Hari berikutnya, kondisi A berangsur semakin membaik, panasnya sudah turun, pupnya berkurang namun masih muntah dengan interval yang cukup panjang,  4 kali yang berlangsung selama satu hari.  Namun, aku sudah bisa tersenyum karena aku yakin, masa-masa mengkhawatirkan itu sebentar lagi lewat, memang aku masih was-was dan extra attempts (melakukan apa saja yang membuatnya kelihatan nayaman dan memastikan makan dan minum tidak dimuntahkan dengan menyuapi sedikit demi sedikit), serta keep on massaging him – ya rutinitas baru selama dia sakit, satu-satunya yang menenangkan dia sampai tertidur adalah memijatnya dari punggung sampai ke kaki (mempraktek sedikit gerakan shiatsu yang pernah kupelajari) dengan posisinya telungkup. Ini bisa kulakukan sepanjang malam sampai ia benar-benar tidur. Terkadang, aku yang ketiduran.

selama tiga malam berturut-turut, kami sudah seperti pengungsi di rumah sendiri. Menggelar kasur tipis di depan TV, tetap ia lebih banyak memilih di atas ubin dan tikar, dan kubiarkan itu, yang penting dia tidur. Dan setelah tidur aku akan menggotongnya ke kasur kembali, untuk kemudian jika dia beranjak lagi, hal paling buruk yang aku lakukan adalah mengalasi perutnya dengan kain.

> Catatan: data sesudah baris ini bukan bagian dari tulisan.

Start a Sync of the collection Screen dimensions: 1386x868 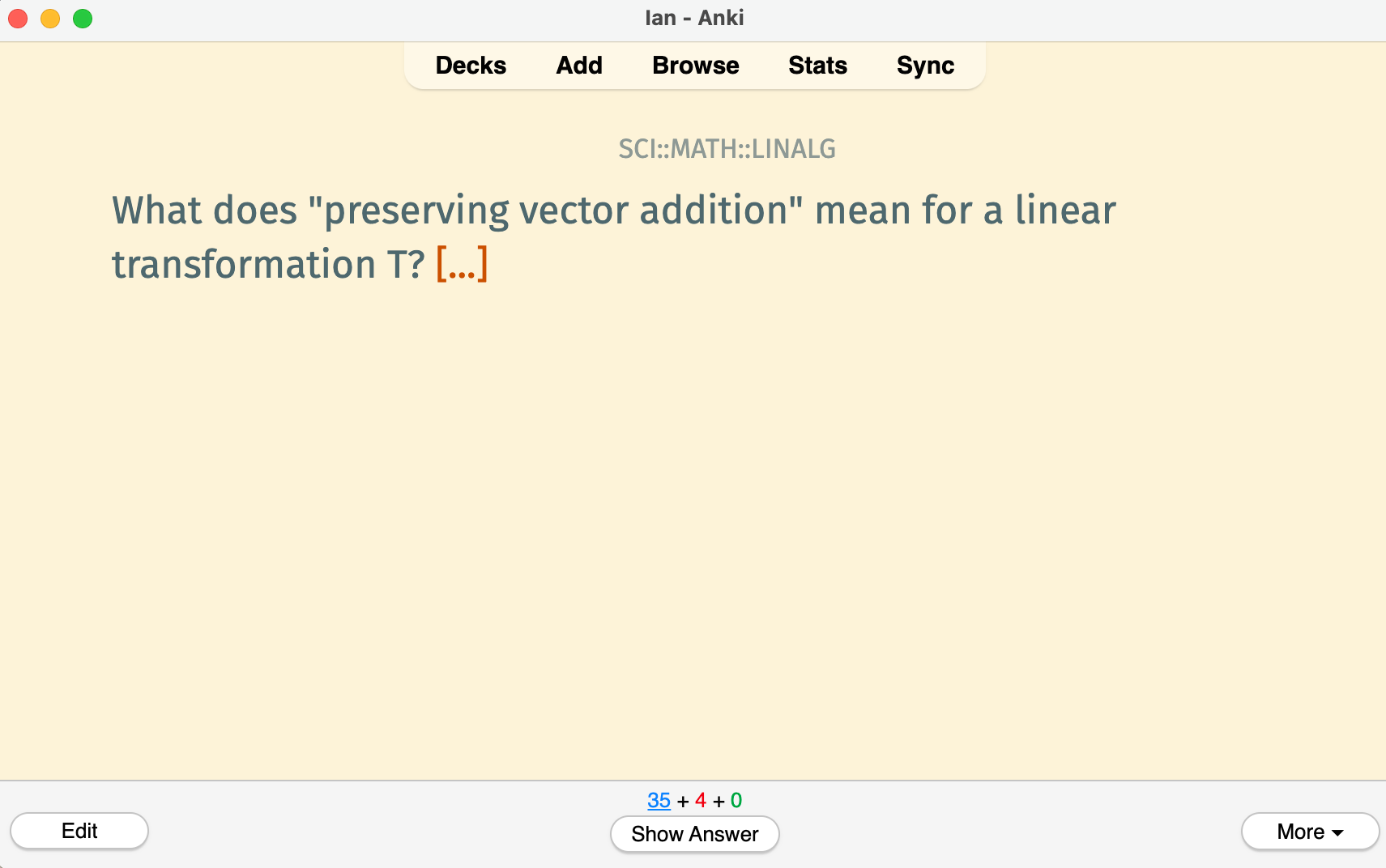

Merawat anak yang sakit memang menguras pikiran, perasaan dan tenaga ekstra. Apalagi anak seumuran A (sebelas bulan), yang belum bisa bicara dan menyampaikan keinginannya. Rasanya, aku sudah sangat extra protection terhadap anak-anak, dengan menjaga makan mereka dan menjaga kebersihan alat-alat makan mereka. Namun dengan baby A, satu yang terkadang kecolongan, dia terkadang berhasil meminum air mandinya, dugaanku itulah yang membuatnya terserang virus atau bakteri yang pada akhirnya berhasil ia kalahkan dalam waktu cukup lama, 6 hari.  Ini kali pertama aku harus merawat anak-anak dalam waktu lama, biasanya kalau mereka sakit, paling lama tiga hari. Tentu saja berat, bukan hanya karena hampir selalu ketika hubby-ku tidak ada di rumah, tetapi karena aku juga harus ‘menjaga’ kedua kakaknya agar tidak tertular. 

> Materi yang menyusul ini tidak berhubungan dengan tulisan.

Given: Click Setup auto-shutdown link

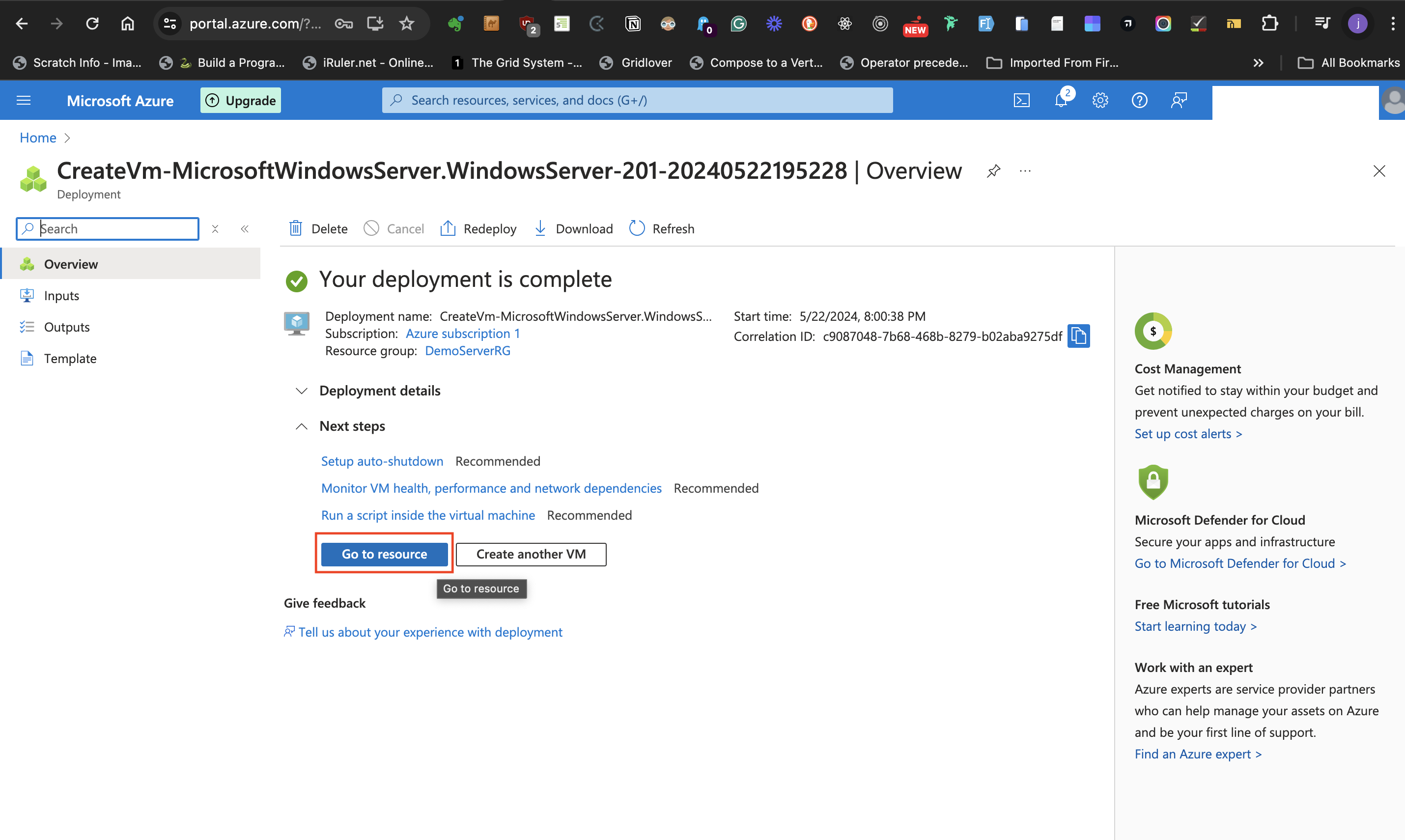Looking at the screenshot, I should [382, 461].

Mengapa Rumah Sakit BUkan Opsi Utama

Biaya bukan satu-satunya yang menjadi keengganan untuk menjadikan RS sebagai opsi. Memang, pergi ke RS harus memiliki modal, setidaknya jika ingin dirawat, harus memberikan deposit  (saya tidak ingat persis, tapi 5 tahun lalu, di suatu RS Swasta memberikan batas minimal 5 ratus ribu deposit). Bagiku, yang paling utama adalah, aku masih menganggap RS membuat bertambah sakit, bukan sembuh (konteksnya rawat inap). Mungkin juga aku masih trauma terkait dengan pelayanan yang tidak memanusiakan (ingat postinganku Edisi Ultah G). Dan, yang terpenting, aku tidak bisa terlihat tidak berdaya dengan hanya menungguinya saja di bed, paling-paling memanggil perawat jika terjadi sesuatu. Di RS aku tidak bisa bebas membuatkan rice juice (tidak  mungkin membawa blender ke RS) dan menyediakan air putih hangat (RS tidak menyediakan fasilitas seperti itu, kalaupun ada harus beli dengan menyediakan termos pun tidak terjamin kebersihannya). Di rumah, aku bisa melakukan apa saja, bukan saja untuk A tetapi untuk kedua kakaknya yang juga harus kujaga ekstra (meskipun ini bisa diatasi dengan menitipkan mereka di rumah tantenya, yang juga pasti akan merawat mereka dengan baik). Yang pasti, aku sebisanya tidak memisahkan ketiga anakku dan sebisanya aku akan merawat mereka.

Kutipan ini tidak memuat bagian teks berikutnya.